### Records
"""

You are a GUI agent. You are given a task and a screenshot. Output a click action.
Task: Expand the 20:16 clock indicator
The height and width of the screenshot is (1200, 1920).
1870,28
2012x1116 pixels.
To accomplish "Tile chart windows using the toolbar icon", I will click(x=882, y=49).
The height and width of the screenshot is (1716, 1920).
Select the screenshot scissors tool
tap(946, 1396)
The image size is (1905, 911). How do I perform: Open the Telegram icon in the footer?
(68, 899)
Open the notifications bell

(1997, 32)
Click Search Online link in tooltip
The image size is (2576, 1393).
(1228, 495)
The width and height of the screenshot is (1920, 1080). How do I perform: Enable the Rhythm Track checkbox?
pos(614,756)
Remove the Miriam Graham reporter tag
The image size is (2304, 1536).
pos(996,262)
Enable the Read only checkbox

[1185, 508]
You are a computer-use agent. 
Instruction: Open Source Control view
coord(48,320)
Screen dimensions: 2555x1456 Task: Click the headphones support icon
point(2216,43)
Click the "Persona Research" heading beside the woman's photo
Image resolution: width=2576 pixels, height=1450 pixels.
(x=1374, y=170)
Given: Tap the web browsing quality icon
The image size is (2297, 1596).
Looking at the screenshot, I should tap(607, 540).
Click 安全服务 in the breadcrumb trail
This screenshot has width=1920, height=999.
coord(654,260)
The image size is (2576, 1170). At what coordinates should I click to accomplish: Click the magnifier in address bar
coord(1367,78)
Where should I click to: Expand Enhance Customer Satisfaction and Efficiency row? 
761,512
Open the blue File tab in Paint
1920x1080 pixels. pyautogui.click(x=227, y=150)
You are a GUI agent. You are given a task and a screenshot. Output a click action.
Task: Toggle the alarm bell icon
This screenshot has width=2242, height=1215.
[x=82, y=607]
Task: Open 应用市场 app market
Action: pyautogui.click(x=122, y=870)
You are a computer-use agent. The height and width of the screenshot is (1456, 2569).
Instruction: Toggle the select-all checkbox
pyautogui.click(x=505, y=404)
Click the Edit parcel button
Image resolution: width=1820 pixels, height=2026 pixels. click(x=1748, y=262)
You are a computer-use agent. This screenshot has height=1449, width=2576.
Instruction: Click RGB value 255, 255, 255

"""

### Problem details
Reproduce every record word for word.

### Expected answer
You are a GUI agent. You are given a task and a screenshot. Output a click action.
Task: Expand the 20:16 clock indicator
The height and width of the screenshot is (1200, 1920).
1870,28
2012x1116 pixels.
To accomplish "Tile chart windows using the toolbar icon", I will click(x=882, y=49).
The height and width of the screenshot is (1716, 1920).
Select the screenshot scissors tool
tap(946, 1396)
The image size is (1905, 911). How do I perform: Open the Telegram icon in the footer?
(68, 899)
Open the notifications bell

(1997, 32)
Click Search Online link in tooltip
The image size is (2576, 1393).
(1228, 495)
The width and height of the screenshot is (1920, 1080). How do I perform: Enable the Rhythm Track checkbox?
pos(614,756)
Remove the Miriam Graham reporter tag
The image size is (2304, 1536).
pos(996,262)
Enable the Read only checkbox

[1185, 508]
You are a computer-use agent. 
Instruction: Open Source Control view
coord(48,320)
Screen dimensions: 2555x1456 Task: Click the headphones support icon
point(2216,43)
Click the "Persona Research" heading beside the woman's photo
Image resolution: width=2576 pixels, height=1450 pixels.
(x=1374, y=170)
Given: Tap the web browsing quality icon
The image size is (2297, 1596).
Looking at the screenshot, I should tap(607, 540).
Click 安全服务 in the breadcrumb trail
This screenshot has width=1920, height=999.
coord(654,260)
The image size is (2576, 1170). At what coordinates should I click to accomplish: Click the magnifier in address bar
coord(1367,78)
Where should I click to: Expand Enhance Customer Satisfaction and Efficiency row? 
761,512
Open the blue File tab in Paint
1920x1080 pixels. pyautogui.click(x=227, y=150)
You are a GUI agent. You are given a task and a screenshot. Output a click action.
Task: Toggle the alarm bell icon
This screenshot has width=2242, height=1215.
[x=82, y=607]
Task: Open 应用市场 app market
Action: pyautogui.click(x=122, y=870)
You are a computer-use agent. The height and width of the screenshot is (1456, 2569).
Instruction: Toggle the select-all checkbox
pyautogui.click(x=505, y=404)
Click the Edit parcel button
Image resolution: width=1820 pixels, height=2026 pixels. click(x=1748, y=262)
You are a computer-use agent. This screenshot has height=1449, width=2576.
Instruction: Click RGB value 255, 255, 255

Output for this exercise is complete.